I will introduce him to Omar, and we can all play together. We can invite him to birthday parties and he will teach us another language.
Since he wont bring toys and doesnt have toys, Catherine will share her big blue stripy white bunny. And I will share my bike and I will teach him how to ride it. I will teach him addition and subtraction,” says Alex.
President of The United States of America Message
In his message, Obama asked people to read the letter to “understand why he had decided to share it with the world.”
“Alex is just six years old. He lives in Scarsdale, New York. Last month, like people around the world, he was moved by the heartbreaking images of Omran Daqneesh, a five-year-old boy in Aleppo, Syria, sitting in an ambulance, in shock as he tried to wipe the blood from his hands.
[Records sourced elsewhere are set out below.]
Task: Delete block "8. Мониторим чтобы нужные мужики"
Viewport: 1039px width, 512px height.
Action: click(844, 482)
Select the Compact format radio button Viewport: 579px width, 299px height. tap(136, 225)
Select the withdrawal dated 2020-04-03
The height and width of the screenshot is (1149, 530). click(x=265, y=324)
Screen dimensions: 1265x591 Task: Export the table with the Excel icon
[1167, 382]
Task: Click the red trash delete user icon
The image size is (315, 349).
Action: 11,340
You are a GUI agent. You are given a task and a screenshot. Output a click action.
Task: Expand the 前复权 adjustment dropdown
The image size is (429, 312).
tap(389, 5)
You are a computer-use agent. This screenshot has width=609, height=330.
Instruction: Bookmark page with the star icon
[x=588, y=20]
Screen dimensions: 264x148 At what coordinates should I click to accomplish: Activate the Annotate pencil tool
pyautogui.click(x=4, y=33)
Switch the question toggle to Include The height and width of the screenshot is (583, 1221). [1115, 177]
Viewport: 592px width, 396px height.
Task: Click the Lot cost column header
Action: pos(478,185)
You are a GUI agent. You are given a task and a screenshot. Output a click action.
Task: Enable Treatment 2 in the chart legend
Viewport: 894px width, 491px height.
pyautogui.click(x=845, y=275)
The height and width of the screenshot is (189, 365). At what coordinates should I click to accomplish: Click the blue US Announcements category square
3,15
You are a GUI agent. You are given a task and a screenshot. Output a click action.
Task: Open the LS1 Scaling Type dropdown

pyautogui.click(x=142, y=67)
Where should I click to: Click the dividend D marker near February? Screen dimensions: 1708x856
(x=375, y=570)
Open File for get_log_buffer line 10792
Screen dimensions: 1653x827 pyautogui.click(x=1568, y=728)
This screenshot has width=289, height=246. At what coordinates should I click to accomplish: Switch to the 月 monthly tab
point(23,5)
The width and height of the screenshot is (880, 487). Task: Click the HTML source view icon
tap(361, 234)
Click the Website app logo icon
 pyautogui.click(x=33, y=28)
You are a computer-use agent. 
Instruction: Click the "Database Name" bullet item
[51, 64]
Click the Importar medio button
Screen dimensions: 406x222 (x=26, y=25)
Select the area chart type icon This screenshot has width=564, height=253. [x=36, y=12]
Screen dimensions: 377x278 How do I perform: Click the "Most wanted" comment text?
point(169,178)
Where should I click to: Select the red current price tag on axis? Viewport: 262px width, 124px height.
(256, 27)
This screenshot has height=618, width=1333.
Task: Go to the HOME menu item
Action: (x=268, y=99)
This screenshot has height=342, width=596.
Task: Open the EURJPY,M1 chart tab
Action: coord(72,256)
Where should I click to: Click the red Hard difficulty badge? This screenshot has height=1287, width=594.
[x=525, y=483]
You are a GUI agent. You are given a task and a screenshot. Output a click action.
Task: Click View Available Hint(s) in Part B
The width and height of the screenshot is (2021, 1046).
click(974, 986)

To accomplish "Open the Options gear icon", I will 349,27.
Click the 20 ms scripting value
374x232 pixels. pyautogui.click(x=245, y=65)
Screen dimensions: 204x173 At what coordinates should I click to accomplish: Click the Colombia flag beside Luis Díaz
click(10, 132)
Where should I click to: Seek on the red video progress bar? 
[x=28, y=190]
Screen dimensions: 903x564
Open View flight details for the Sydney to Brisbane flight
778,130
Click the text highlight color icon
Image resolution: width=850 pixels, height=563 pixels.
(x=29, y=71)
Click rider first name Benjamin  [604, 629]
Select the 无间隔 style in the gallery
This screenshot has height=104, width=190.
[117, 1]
So Alex sat down and wrote me a letter. This week at a United Nations summit on refugees, I shared Alex’s moving words with the world.
Alex told me that he wanted Omran to come live with him and his family. He wanted to share his bike, and teach him how to ride. He said his little sister would collect butterflies for him. “We can all play together,” he wrote. “We will give him a family and he will be our brother.”
Those are the words of a six-year-old boy — a young child who has not learned to be cynical or suspicious or fearful of other people because of where they come from, how they look, or how they pray.
We should all be more like Alex. Imagine what the world would look like if we were. Imagine the suffering we could ease and the lives we could save.